Introduction and Physics of Body MRI


▪ Magnetic Resonance Imaging: What is the Objective?

Magnetic resonance imaging (MRI) exploits the inherent magnetism of the protons that constitute the human body in a creative way—through manipulation with radiofrequency (Rf) energy in the presence of a strong magnetic field. This manipulation induces the protons to emit energy, which is detected and reconstructed into an image. The human body—not ostensibly magnetic—is effectively magnetized by a strong magnet. Once magnetized, Rf energy shifts magnetized protons to a higher energy state. Subsequently, the protons release this energy in the process of returning to their original low-energy state. The released energy is detected in a specialized receiver (referred to as a coil in MRI parlance). With this information, ultimately images with spatial and molecular information are reconstructed without harmful effects to the patient (such as ionizing radiation).
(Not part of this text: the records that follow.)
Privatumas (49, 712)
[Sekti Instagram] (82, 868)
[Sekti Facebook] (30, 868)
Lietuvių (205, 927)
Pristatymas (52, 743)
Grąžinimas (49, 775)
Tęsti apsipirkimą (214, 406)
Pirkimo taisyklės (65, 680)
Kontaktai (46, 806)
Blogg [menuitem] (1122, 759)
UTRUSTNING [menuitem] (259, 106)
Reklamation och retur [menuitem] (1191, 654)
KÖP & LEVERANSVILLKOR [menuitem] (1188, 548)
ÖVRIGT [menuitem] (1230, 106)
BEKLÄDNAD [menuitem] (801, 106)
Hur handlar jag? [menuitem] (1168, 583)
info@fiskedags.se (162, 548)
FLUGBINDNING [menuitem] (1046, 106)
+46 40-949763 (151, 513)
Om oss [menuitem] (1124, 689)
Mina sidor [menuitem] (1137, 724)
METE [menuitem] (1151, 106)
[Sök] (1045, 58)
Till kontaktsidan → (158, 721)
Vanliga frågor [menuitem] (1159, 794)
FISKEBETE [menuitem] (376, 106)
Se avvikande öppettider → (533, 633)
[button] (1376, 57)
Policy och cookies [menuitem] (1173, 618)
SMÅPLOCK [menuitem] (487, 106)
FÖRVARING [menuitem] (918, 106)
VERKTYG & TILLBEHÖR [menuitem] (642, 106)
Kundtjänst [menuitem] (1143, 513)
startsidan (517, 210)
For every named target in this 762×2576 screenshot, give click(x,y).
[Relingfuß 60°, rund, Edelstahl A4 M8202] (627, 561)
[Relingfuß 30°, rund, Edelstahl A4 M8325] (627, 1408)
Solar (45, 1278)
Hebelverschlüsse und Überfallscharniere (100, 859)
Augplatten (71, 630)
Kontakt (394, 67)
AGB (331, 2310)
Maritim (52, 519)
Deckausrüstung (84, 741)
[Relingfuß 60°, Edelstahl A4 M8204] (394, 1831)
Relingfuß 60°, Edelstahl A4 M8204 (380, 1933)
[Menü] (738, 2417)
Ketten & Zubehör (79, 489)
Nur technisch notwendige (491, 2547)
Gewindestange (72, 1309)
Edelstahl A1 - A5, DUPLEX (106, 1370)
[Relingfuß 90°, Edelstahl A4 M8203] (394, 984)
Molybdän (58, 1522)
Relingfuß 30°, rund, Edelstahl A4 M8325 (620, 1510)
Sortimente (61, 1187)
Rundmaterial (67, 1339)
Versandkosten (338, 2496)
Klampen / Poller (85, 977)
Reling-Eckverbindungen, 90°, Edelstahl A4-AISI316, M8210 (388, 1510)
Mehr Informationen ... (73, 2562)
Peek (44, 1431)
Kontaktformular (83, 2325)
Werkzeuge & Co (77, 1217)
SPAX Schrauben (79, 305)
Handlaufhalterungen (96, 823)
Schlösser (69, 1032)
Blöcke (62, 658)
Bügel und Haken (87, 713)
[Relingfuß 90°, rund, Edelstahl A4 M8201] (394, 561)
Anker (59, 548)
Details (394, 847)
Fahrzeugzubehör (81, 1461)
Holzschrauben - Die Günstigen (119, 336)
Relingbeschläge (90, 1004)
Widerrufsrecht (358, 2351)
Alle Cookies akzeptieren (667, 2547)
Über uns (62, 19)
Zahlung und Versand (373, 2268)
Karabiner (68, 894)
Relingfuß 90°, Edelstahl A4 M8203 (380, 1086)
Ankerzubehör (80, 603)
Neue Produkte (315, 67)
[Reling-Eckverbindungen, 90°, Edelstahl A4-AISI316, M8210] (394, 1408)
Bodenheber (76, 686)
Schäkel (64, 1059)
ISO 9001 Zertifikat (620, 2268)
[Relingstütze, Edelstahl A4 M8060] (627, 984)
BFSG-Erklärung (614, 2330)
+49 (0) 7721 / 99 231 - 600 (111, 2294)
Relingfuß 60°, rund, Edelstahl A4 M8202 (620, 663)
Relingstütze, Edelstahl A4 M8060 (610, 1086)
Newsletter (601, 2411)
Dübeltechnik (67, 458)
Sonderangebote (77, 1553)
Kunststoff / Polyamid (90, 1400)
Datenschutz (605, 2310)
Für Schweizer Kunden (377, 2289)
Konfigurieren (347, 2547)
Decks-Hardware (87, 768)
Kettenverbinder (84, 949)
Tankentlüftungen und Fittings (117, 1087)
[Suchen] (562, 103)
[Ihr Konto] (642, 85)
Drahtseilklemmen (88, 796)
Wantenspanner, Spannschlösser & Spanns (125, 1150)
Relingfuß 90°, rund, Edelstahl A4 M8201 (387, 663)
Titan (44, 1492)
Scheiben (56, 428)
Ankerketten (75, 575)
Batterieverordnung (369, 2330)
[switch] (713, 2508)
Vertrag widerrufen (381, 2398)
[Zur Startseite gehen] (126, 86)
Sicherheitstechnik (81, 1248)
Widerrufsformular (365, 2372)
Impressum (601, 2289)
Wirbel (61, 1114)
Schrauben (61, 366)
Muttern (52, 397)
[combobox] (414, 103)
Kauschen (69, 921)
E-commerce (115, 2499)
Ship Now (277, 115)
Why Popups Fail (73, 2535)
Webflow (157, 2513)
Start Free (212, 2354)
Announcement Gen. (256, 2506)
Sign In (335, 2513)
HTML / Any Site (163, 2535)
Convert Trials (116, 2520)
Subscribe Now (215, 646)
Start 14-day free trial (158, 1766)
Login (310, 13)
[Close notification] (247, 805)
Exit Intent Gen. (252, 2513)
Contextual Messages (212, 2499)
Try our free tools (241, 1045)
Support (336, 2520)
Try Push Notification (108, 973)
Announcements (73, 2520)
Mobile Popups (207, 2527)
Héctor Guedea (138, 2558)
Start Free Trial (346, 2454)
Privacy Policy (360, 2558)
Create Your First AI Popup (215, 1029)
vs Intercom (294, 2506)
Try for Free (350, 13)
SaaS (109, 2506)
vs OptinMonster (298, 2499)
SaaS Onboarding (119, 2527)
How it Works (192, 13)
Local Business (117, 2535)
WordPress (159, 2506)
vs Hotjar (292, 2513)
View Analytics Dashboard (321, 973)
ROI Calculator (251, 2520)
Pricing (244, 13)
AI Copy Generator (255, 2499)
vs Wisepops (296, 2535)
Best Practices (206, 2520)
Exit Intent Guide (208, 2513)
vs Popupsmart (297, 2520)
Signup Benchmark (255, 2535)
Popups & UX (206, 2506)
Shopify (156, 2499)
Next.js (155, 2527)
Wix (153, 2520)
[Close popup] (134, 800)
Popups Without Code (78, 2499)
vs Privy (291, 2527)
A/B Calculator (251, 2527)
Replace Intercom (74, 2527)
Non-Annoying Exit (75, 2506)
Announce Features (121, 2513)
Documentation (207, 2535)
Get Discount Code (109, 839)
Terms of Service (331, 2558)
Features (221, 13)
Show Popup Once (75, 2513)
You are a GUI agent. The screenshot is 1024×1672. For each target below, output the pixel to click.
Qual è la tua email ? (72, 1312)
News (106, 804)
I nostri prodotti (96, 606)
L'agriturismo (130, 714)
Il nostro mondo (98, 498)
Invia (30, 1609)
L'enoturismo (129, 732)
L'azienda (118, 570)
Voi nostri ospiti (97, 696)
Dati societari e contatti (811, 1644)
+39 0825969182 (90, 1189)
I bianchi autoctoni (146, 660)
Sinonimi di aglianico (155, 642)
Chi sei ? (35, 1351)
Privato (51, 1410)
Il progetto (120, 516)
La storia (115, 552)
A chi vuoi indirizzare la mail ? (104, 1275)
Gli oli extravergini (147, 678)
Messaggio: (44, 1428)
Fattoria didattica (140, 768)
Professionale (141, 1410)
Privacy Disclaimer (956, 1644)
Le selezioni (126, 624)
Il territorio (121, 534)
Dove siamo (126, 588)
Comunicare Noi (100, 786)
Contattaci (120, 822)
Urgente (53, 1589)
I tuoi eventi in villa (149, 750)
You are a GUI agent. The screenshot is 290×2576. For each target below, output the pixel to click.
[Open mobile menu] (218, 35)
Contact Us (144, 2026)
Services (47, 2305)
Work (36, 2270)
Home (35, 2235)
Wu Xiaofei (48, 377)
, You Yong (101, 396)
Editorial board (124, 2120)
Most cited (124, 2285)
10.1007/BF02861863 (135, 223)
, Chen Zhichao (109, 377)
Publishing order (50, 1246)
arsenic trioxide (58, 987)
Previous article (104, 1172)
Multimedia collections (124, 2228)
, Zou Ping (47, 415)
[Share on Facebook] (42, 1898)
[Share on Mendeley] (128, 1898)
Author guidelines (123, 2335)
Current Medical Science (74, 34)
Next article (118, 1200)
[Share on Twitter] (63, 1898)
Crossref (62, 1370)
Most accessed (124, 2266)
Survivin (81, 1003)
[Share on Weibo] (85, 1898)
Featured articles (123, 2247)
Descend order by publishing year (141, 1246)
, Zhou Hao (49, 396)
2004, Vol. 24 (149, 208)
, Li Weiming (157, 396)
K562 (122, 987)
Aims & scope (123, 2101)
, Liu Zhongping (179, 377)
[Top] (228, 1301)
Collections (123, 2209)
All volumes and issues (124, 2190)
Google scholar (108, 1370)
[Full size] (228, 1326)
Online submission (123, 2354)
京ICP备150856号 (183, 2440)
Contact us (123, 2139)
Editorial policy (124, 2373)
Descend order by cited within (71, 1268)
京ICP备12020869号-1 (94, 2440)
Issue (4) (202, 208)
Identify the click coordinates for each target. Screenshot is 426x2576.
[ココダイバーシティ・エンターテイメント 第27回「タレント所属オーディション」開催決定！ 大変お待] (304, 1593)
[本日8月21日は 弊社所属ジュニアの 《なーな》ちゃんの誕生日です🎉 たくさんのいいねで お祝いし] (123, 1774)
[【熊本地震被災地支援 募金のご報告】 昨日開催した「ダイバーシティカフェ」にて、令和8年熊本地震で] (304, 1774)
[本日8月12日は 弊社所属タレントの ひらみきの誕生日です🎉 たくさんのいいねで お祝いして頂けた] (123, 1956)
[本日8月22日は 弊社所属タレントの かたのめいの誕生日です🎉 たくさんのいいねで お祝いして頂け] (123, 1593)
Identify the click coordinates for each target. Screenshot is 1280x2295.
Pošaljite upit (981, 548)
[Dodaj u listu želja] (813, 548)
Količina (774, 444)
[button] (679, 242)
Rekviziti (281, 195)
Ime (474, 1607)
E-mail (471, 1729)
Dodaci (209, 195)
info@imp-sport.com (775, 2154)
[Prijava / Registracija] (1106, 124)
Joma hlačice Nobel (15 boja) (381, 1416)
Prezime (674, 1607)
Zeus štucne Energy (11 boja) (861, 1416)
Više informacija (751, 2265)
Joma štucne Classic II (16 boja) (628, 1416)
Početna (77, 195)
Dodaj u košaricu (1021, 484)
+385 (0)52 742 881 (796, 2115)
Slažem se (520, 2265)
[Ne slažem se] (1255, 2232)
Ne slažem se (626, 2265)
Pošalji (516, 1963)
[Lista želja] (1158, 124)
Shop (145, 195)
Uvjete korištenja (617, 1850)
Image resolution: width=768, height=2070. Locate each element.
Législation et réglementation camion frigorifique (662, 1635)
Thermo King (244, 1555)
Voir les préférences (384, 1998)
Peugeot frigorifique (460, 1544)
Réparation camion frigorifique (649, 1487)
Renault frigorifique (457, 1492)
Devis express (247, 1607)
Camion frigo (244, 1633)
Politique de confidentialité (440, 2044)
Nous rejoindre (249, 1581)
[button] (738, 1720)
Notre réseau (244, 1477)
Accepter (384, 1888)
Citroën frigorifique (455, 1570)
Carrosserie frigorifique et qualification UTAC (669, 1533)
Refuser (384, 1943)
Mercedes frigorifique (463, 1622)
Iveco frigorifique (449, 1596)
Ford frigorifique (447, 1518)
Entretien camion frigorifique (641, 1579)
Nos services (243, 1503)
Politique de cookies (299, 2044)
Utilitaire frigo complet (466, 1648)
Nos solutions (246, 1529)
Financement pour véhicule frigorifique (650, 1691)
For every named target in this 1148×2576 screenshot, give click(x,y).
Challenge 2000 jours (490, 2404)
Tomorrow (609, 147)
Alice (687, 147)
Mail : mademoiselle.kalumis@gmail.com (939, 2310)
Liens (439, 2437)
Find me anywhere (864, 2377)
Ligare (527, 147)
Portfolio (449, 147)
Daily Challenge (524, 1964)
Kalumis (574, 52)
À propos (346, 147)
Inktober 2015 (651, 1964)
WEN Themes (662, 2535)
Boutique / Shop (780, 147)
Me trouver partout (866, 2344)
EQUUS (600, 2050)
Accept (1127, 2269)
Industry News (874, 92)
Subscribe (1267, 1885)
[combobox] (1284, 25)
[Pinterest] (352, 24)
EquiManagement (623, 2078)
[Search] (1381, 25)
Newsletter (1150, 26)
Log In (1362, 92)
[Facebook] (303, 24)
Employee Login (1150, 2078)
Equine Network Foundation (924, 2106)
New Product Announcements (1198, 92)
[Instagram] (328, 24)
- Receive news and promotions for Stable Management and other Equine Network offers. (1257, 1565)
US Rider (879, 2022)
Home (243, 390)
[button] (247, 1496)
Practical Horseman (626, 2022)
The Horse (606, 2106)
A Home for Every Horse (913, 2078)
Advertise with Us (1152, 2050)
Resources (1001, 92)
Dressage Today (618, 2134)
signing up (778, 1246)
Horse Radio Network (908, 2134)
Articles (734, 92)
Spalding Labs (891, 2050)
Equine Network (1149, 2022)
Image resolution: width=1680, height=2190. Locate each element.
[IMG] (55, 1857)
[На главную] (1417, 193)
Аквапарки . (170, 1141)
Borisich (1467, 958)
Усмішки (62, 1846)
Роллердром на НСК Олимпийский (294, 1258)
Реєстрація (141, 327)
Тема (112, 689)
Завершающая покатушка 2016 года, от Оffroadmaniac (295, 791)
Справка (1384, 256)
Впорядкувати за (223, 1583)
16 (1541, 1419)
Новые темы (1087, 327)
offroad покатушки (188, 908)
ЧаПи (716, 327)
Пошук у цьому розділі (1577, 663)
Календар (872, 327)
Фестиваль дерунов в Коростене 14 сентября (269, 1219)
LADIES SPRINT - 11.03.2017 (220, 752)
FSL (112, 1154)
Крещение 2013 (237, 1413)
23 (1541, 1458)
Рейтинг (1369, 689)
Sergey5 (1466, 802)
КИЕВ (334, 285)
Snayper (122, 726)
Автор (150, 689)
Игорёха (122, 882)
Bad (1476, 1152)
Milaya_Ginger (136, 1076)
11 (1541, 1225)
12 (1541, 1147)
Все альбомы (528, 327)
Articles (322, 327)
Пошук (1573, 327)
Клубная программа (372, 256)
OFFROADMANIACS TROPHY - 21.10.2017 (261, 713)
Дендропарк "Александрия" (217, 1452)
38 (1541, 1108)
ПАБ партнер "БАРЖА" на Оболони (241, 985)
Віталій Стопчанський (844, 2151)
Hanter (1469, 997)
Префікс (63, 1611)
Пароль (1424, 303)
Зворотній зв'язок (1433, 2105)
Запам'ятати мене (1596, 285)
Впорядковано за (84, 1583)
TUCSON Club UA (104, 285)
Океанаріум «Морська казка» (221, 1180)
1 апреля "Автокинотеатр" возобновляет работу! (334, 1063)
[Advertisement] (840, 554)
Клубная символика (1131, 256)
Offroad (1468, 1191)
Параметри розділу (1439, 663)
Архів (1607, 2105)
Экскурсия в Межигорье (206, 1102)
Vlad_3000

▪ Magnetism: How is the Human Body Magnetized?

The process of magnetizing the human body actually involves only select magnetically active nuclei ( Table 1.1 ). The term, magnetically active nuclei, refers to those nuclei with unpaired protons or neutrons. These magnetically active nuclei harbor a net charge—the requisite property for interaction with a magnetic field (although neutrons have no actual net charge, the distribution of component charges is not uniform).

TABLE 1.1
Biologically Relevant Nuclei
Element Protons Neutrons Nuclear Spin Gyromagnetic Ratio
(MHz/T)
Natural Abundance (%) Angular Momentum (MHz)
1 H (Protium) 1 0 ½ 42.5774 99.985 63.8646
13 C 6 7 ½ 10.7084 1.10 16.0621
15 N 7 8 ½ 4.3173 0.366 6.4759
17 O 8 9 5⁄2 5.7743 0.038 8.6614
19 F 9 10 ½ 40.052 100 60.078
23 Na 11 12 3⁄2 11.2686 100 16.9029
31 P 15 16 ½ 17.2514 100 25.8771

This interaction involves two phenomena—magnetic alignment and spin, or angular momentum. Magnetic alignment describes the tendency of the magnetically active nucleus (or “magnetic moment,” or “spin”)—a miniature magnet itself—to align along the orientation of an external magnetic field ( Fig. 1.1 ). The alignment of these magnetic moments is quantized into one of two energy states: 1) parallel to (or “spin up”) or 2) anti-parallel to (or “spin down”) to the magnetic field.

▪ FIG. 1.1, Proton alignment with and without a magnetic field. Left , randomly oriented protons in the absence of a magnetic field. Right , protons oriented parallel and anti-parallel to the magnetic field.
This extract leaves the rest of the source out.